_TASK REQUIREMENTS:_ Rewrite the listing starting at the line containing "Given: Open the Piezometer Screens sub-tab" and ending at the line containing "Looking at the", changing "sub-tab" to "panel" and leaving everything else as it is.

_STORED RECORDS:_
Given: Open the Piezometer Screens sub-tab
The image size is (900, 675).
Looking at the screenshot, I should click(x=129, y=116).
* * *
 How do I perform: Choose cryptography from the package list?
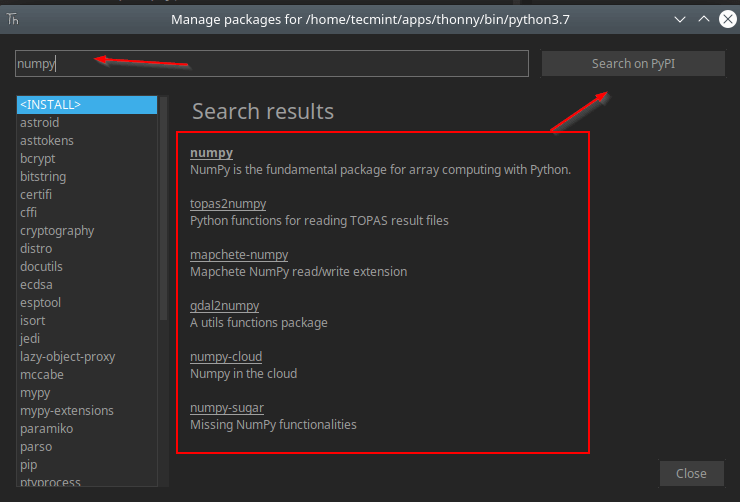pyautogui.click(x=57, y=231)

_RESPONSE:_
Given: Open the Piezometer Screens panel
The image size is (900, 675).
Looking at the screenshot, I should click(x=129, y=116).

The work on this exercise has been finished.